## CHALLENGE
Copy out every one of the following lines exactly as they appear.

## INFORMATION PROVIDED
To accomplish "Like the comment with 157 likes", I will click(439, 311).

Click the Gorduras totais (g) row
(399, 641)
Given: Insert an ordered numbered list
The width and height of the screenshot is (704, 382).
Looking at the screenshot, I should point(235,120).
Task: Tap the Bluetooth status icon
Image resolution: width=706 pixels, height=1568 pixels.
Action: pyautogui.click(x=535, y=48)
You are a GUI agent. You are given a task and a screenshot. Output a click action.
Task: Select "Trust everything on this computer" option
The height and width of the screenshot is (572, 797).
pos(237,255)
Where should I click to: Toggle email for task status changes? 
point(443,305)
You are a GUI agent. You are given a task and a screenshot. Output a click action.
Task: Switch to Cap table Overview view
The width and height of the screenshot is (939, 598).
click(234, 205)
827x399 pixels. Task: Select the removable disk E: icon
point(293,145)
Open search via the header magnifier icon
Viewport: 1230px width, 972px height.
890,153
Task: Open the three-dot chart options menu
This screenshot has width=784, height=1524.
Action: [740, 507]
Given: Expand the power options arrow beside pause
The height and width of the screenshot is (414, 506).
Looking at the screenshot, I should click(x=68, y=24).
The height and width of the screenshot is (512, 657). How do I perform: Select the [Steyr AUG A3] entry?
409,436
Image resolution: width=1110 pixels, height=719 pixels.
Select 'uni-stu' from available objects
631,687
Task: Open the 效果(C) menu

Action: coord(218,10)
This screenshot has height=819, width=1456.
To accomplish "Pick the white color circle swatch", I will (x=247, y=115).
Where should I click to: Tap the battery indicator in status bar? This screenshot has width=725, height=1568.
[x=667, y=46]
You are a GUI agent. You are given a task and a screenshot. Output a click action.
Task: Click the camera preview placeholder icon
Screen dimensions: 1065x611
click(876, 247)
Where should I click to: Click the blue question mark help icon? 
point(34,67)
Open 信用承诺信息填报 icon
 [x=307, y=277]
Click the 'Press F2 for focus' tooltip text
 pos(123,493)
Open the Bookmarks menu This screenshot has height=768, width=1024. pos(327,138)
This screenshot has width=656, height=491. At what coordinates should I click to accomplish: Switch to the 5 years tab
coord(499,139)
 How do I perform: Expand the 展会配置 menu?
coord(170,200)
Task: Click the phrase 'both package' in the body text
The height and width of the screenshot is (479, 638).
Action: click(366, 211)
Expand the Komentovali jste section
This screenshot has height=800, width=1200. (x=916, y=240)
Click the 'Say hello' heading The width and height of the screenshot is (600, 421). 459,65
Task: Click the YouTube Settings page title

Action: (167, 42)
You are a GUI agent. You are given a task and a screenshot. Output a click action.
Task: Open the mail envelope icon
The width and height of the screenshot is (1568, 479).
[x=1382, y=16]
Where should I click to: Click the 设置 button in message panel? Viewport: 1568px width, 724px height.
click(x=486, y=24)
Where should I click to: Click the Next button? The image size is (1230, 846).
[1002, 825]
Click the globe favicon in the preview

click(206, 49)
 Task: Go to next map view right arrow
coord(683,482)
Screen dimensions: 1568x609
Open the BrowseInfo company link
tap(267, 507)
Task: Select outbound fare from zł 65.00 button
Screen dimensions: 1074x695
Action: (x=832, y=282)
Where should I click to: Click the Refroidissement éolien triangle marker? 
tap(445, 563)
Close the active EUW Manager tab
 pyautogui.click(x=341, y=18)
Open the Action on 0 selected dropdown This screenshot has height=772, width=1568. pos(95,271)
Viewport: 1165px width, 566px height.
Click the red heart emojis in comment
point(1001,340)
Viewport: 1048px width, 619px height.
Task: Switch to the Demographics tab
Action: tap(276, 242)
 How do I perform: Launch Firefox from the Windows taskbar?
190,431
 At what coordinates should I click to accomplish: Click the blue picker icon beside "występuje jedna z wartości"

## WRITTEN ANSWER
To accomplish "Like the comment with 157 likes", I will click(439, 311).

Click the Gorduras totais (g) row
(399, 641)
Given: Insert an ordered numbered list
The width and height of the screenshot is (704, 382).
Looking at the screenshot, I should point(235,120).
Task: Tap the Bluetooth status icon
Image resolution: width=706 pixels, height=1568 pixels.
Action: pyautogui.click(x=535, y=48)
You are a GUI agent. You are given a task and a screenshot. Output a click action.
Task: Select "Trust everything on this computer" option
The height and width of the screenshot is (572, 797).
pos(237,255)
Where should I click to: Toggle email for task status changes? 
point(443,305)
You are a GUI agent. You are given a task and a screenshot. Output a click action.
Task: Switch to Cap table Overview view
The width and height of the screenshot is (939, 598).
click(234, 205)
827x399 pixels. Task: Select the removable disk E: icon
point(293,145)
Open search via the header magnifier icon
Viewport: 1230px width, 972px height.
890,153
Task: Open the three-dot chart options menu
This screenshot has width=784, height=1524.
Action: [740, 507]
Given: Expand the power options arrow beside pause
The height and width of the screenshot is (414, 506).
Looking at the screenshot, I should click(x=68, y=24).
The height and width of the screenshot is (512, 657). How do I perform: Select the [Steyr AUG A3] entry?
409,436
Image resolution: width=1110 pixels, height=719 pixels.
Select 'uni-stu' from available objects
631,687
Task: Open the 效果(C) menu

Action: coord(218,10)
This screenshot has height=819, width=1456.
To accomplish "Pick the white color circle swatch", I will (x=247, y=115).
Where should I click to: Tap the battery indicator in status bar? This screenshot has width=725, height=1568.
[x=667, y=46]
You are a GUI agent. You are given a task and a screenshot. Output a click action.
Task: Click the camera preview placeholder icon
Screen dimensions: 1065x611
click(876, 247)
Where should I click to: Click the blue question mark help icon? 
point(34,67)
Open 信用承诺信息填报 icon
 [x=307, y=277]
Click the 'Press F2 for focus' tooltip text
 pos(123,493)
Open the Bookmarks menu This screenshot has height=768, width=1024. pos(327,138)
This screenshot has width=656, height=491. At what coordinates should I click to accomplish: Switch to the 5 years tab
coord(499,139)
 How do I perform: Expand the 展会配置 menu?
coord(170,200)
Task: Click the phrase 'both package' in the body text
The height and width of the screenshot is (479, 638).
Action: click(366, 211)
Expand the Komentovali jste section
This screenshot has height=800, width=1200. (x=916, y=240)
Click the 'Say hello' heading The width and height of the screenshot is (600, 421). 459,65
Task: Click the YouTube Settings page title

Action: (167, 42)
You are a GUI agent. You are given a task and a screenshot. Output a click action.
Task: Open the mail envelope icon
The width and height of the screenshot is (1568, 479).
[x=1382, y=16]
Where should I click to: Click the 设置 button in message panel? Viewport: 1568px width, 724px height.
click(x=486, y=24)
Where should I click to: Click the Next button? The image size is (1230, 846).
[1002, 825]
Click the globe favicon in the preview

click(206, 49)
 Task: Go to next map view right arrow
coord(683,482)
Screen dimensions: 1568x609
Open the BrowseInfo company link
tap(267, 507)
Task: Select outbound fare from zł 65.00 button
Screen dimensions: 1074x695
Action: (x=832, y=282)
Where should I click to: Click the Refroidissement éolien triangle marker? 
tap(445, 563)
Close the active EUW Manager tab
 pyautogui.click(x=341, y=18)
Open the Action on 0 selected dropdown This screenshot has height=772, width=1568. pos(95,271)
Viewport: 1165px width, 566px height.
Click the red heart emojis in comment
point(1001,340)
Viewport: 1048px width, 619px height.
Task: Switch to the Demographics tab
Action: tap(276, 242)
 How do I perform: Launch Firefox from the Windows taskbar?
190,431
 At what coordinates should I click to accomplish: Click the blue picker icon beside "występuje jedna z wartości"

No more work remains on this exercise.